## start DATA PROVIDED

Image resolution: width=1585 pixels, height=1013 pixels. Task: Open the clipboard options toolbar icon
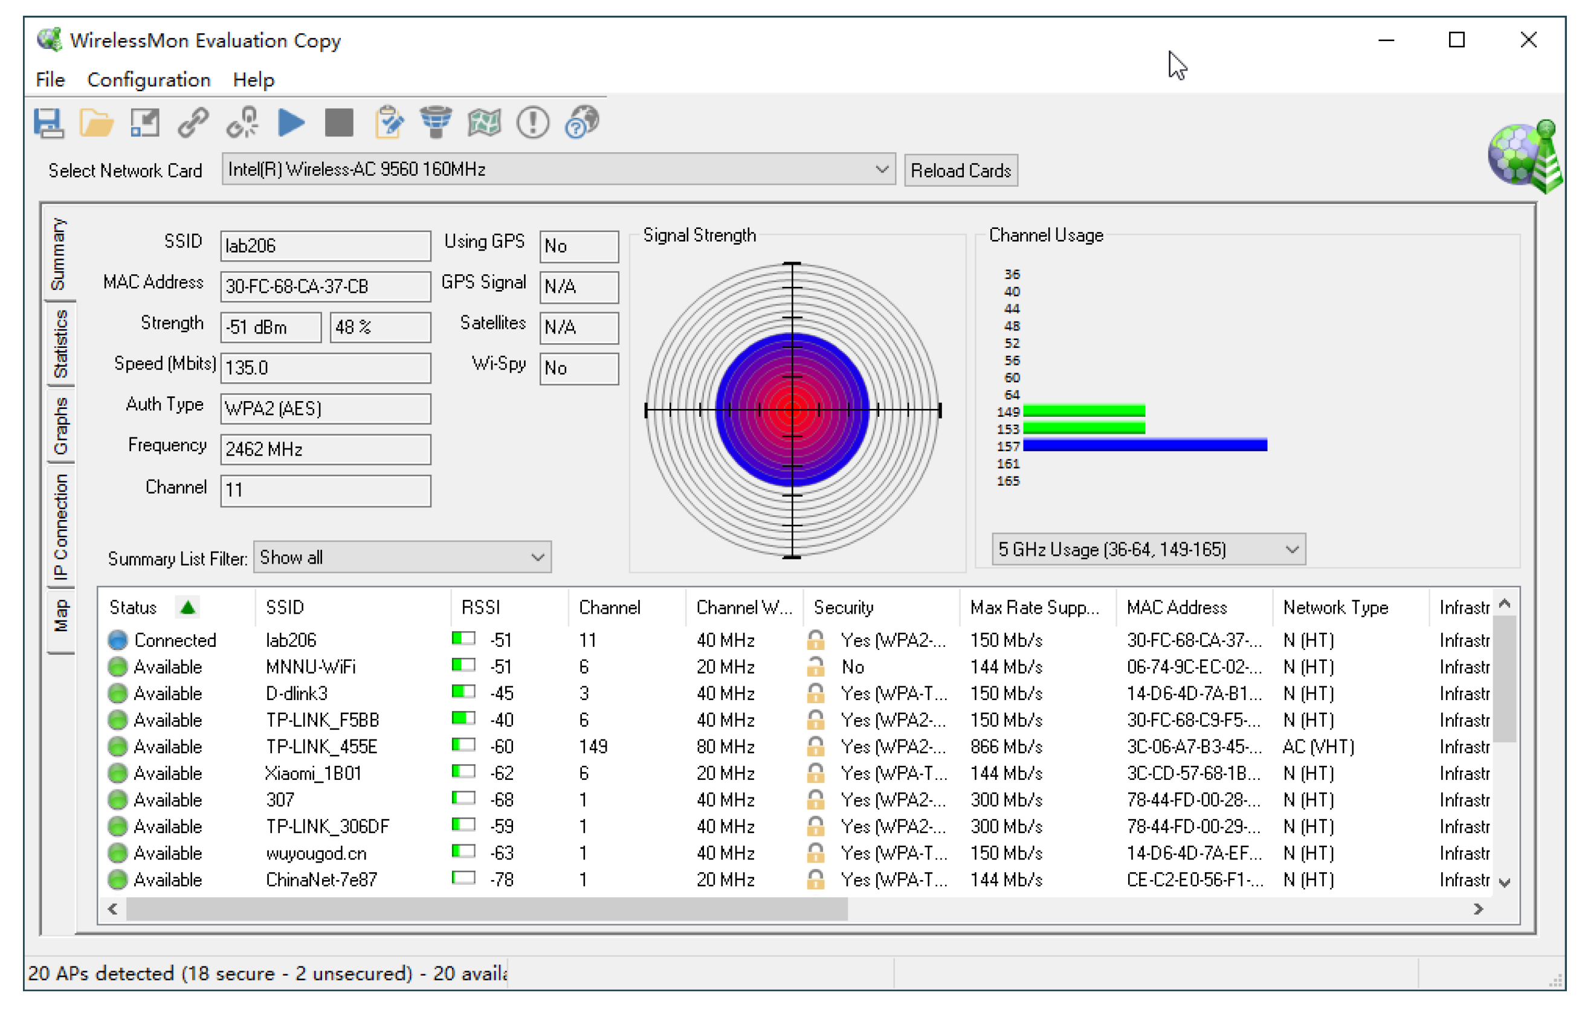tap(388, 123)
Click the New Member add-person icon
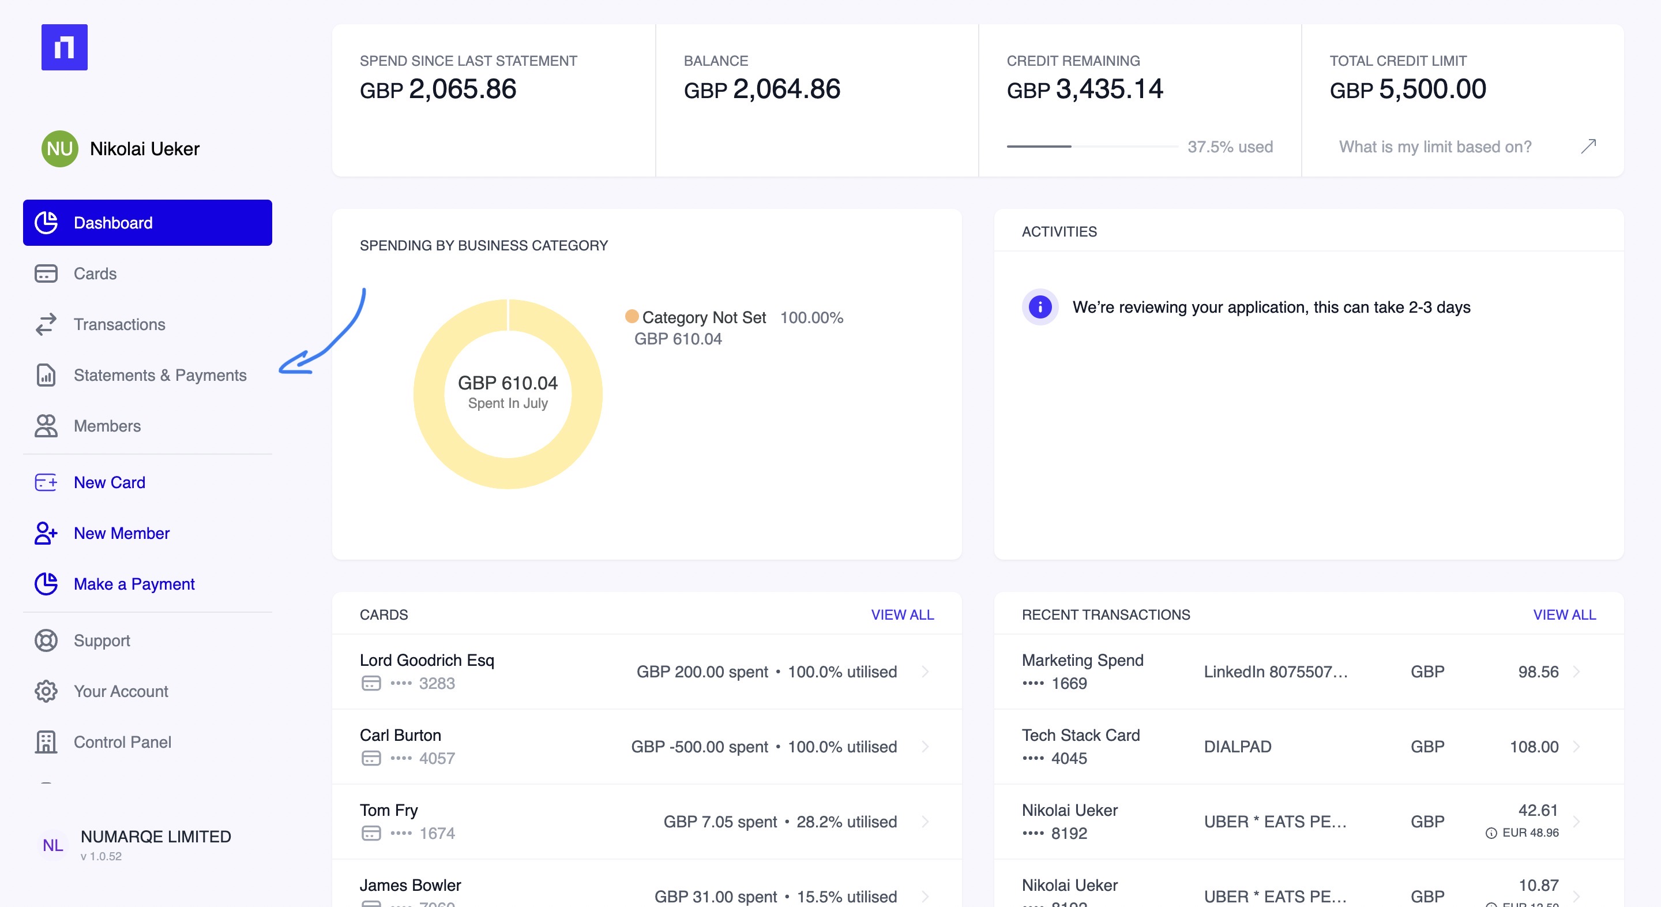Screen dimensions: 1661x907 [x=46, y=533]
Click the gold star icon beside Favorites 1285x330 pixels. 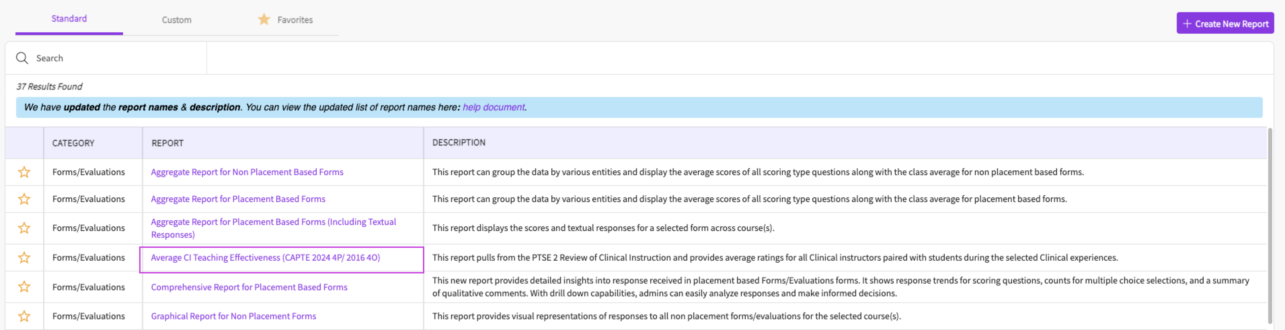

## end DATA PROVIDED

## WHAT YOU WILL DO
Starting with the line containing "Click the New Member add-person icon" and continuing through the end of the items, rewrite those lines with "gold star" replaced by "yellow star" and everything else unchanged. Leave the pictures out of your answer.

## ANSWER
Click the New Member add-person icon
Screen dimensions: 1661x907 [x=46, y=533]
Click the yellow star icon beside Favorites 1285x330 pixels. 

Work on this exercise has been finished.